『べらぼう』は終わらない!総集編の放送前に心に残った感動の名場面を振り返る【吉原・遊女編】 (3/10ページ)

Japaaan

朝顔ねえさんに本の読み聞かせをする蔦重。NHK大河「べらぼう」公式サイトより

結核を患っているのか病の床にふしている朝顔に、貸本屋を営む蔦重は“本の読み聞かせ”をしていました。平賀源内(安田顕)のベストセラーで荒唐無稽な話『根南志具佐(ねなしぐさ)』です。物語に耳を傾けつつ、楽しそうに笑う朝顔。

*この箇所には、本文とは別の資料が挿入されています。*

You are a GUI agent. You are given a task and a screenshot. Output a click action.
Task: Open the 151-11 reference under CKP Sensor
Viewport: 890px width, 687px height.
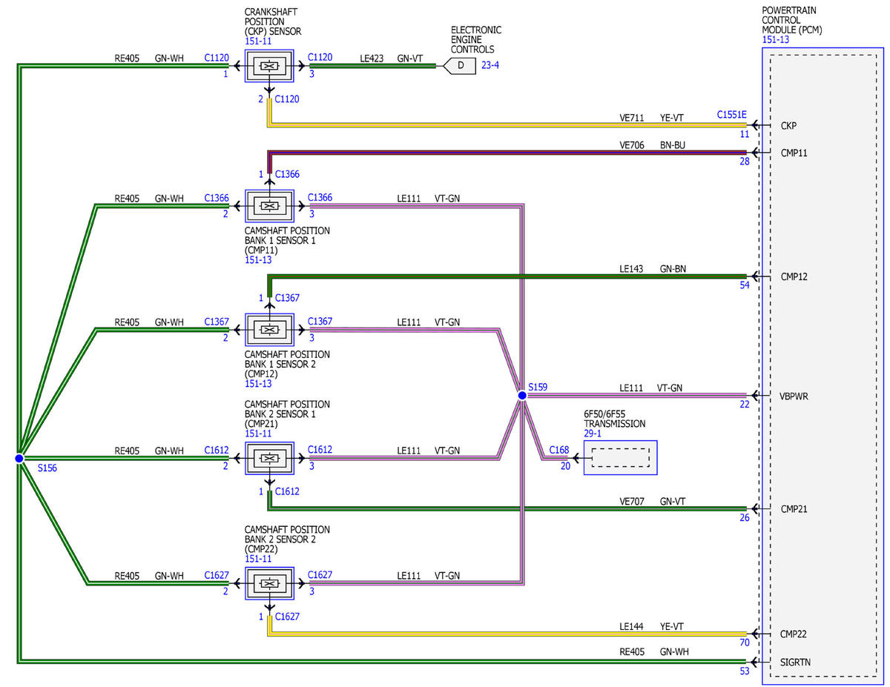point(258,42)
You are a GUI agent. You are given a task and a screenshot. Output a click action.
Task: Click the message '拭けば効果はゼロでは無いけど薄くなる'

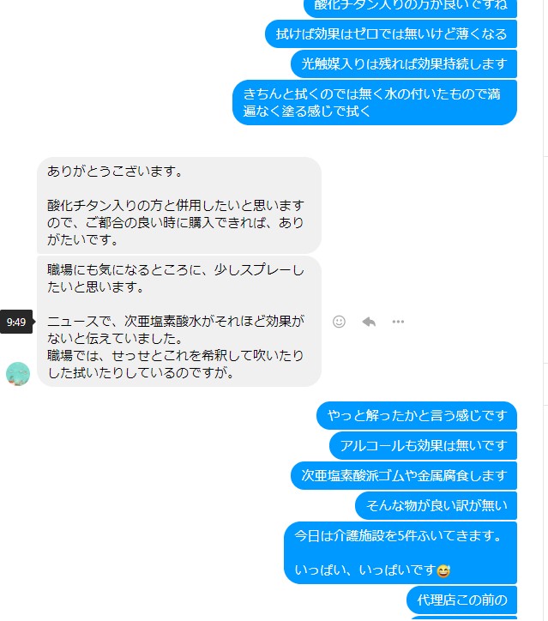[x=391, y=34]
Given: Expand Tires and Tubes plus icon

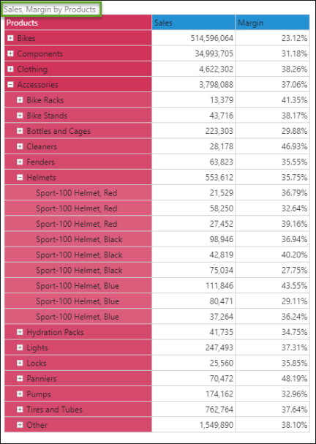Looking at the screenshot, I should pyautogui.click(x=20, y=410).
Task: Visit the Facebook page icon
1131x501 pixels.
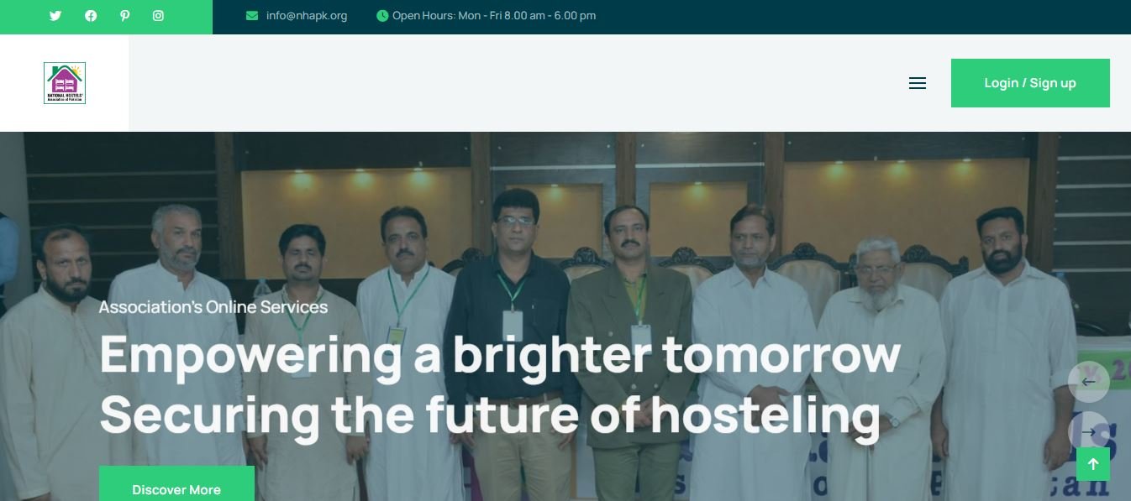Action: click(91, 15)
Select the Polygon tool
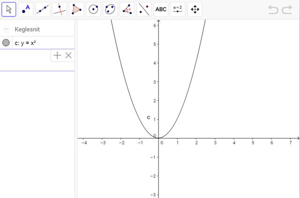Viewport: 300px width, 198px height. click(x=76, y=9)
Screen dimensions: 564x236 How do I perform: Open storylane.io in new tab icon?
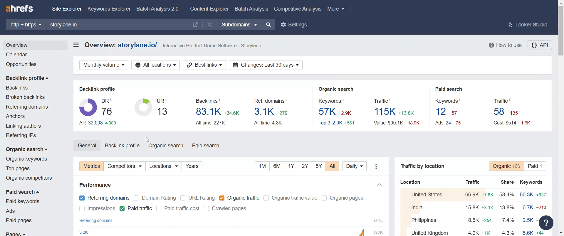click(195, 25)
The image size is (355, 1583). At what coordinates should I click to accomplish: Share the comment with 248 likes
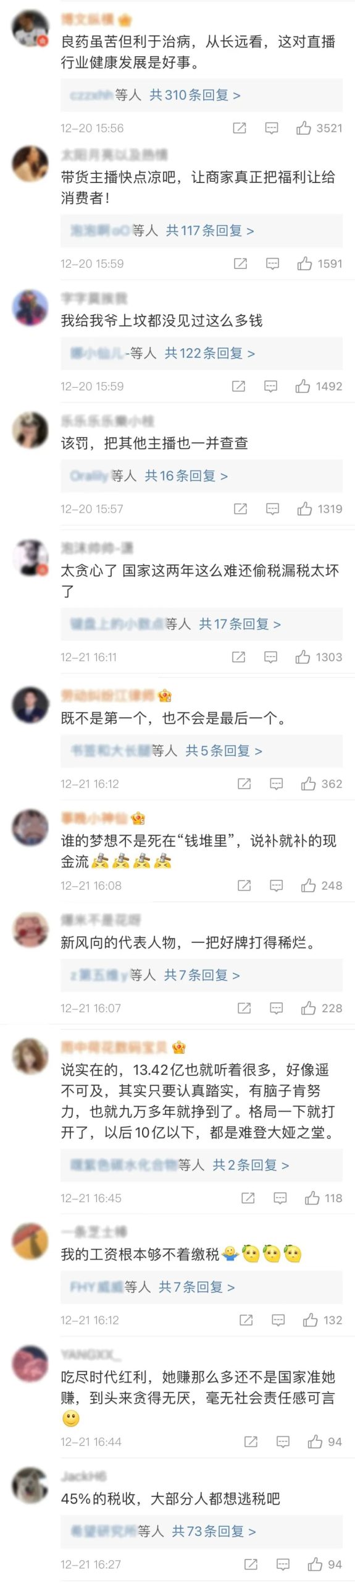click(244, 886)
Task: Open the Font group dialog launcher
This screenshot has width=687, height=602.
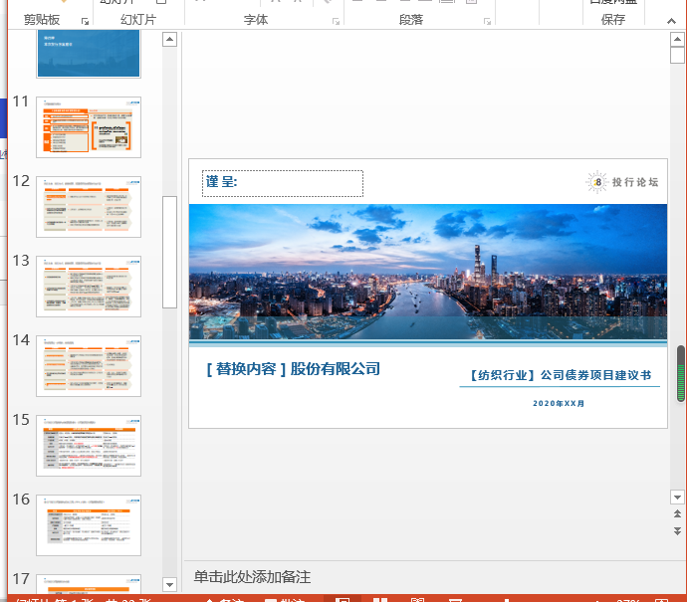Action: (x=335, y=21)
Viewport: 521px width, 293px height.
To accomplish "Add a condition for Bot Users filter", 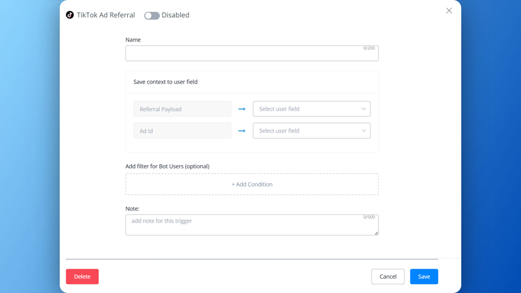I will click(252, 184).
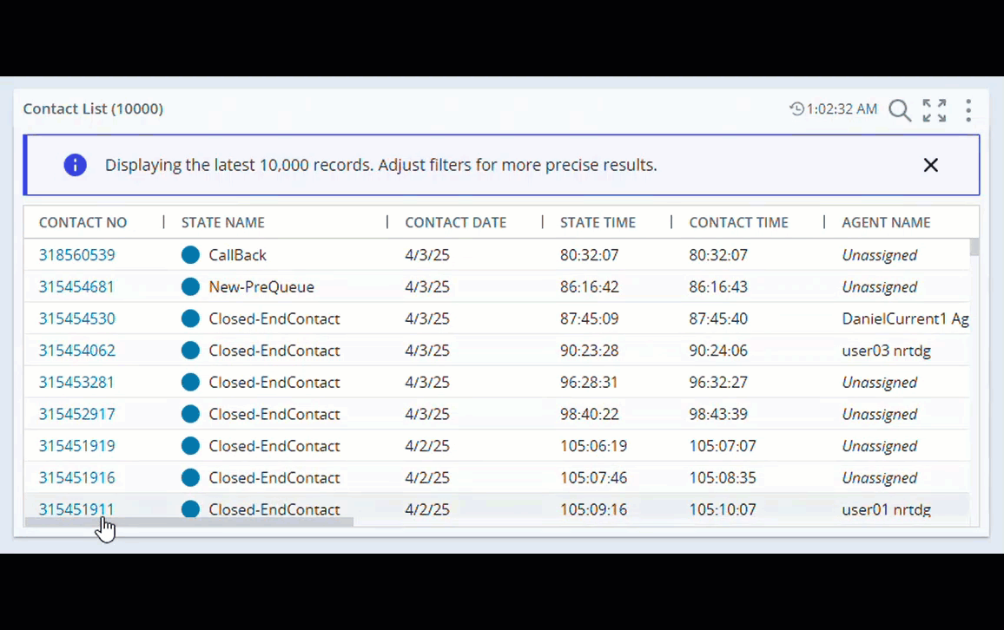Viewport: 1004px width, 630px height.
Task: Dismiss the 10,000 records info banner
Action: tap(930, 165)
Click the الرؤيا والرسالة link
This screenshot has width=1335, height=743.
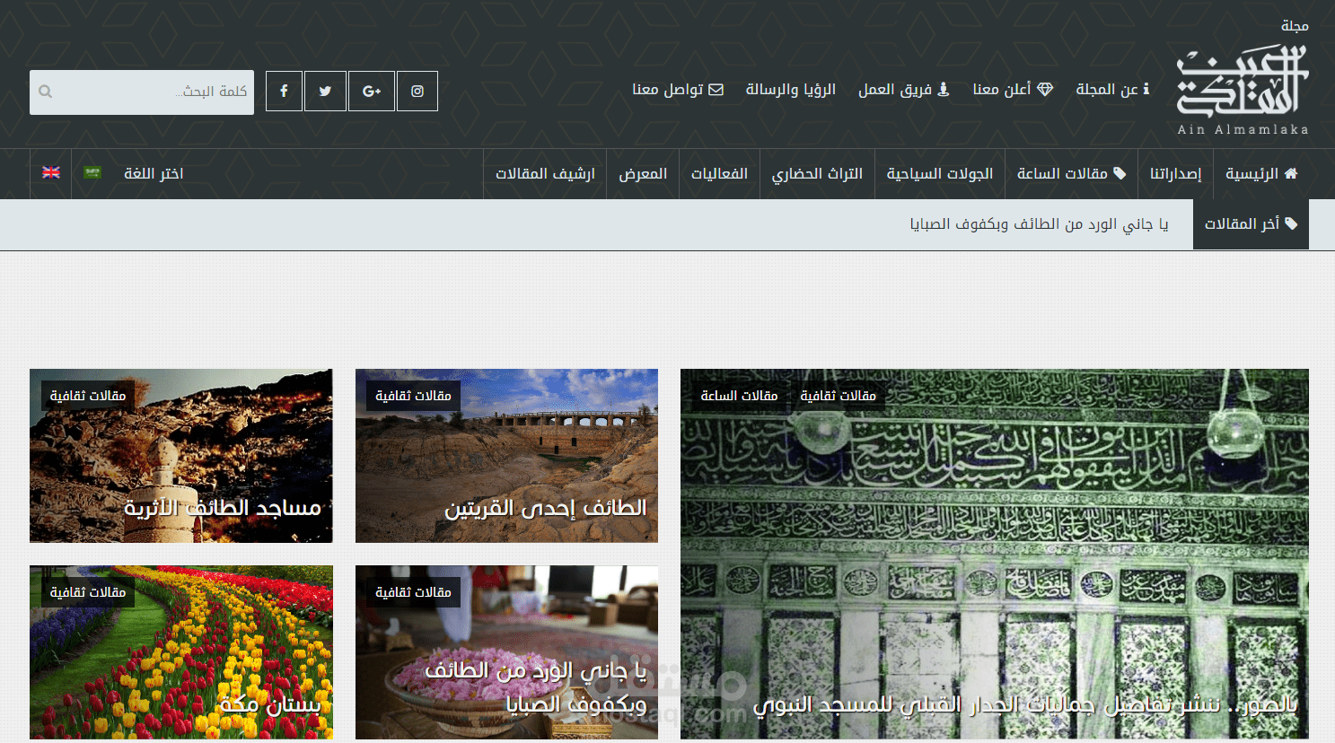[x=789, y=89]
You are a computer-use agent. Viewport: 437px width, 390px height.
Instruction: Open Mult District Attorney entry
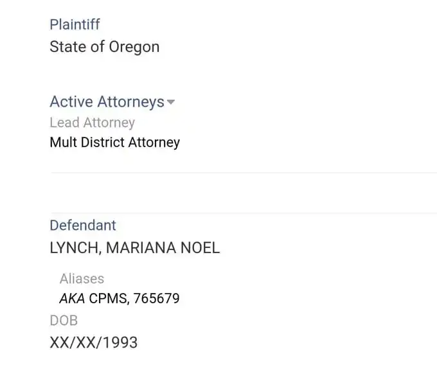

最下級の女郎生活でも、“本”を読んでいる(聞いている)間は楽しい気持ちになれる……最終回で、てい(橋本愛)が蔦重に言った言葉を思い出します。

「旦那様が築いて分け与えた富(本)は、腹を満たすことはできないけれど、心を満たすことができる。心が満たされれば人は優しくなりましょう。目の前が明るくなりましょう。」

病に侵された朝顔も、蔦重が読む物語を聞いている間は、辛い河岸女郎の日々や空腹を忘れて、いっとき心が満たされたかもしれません。

人が生きていく上で“エンターテイメント”は欠かせないものだと知っていた女性でした。幼い蔦重や花の井に「本を読む楽しさや大切さ」を体験させてくれた人です。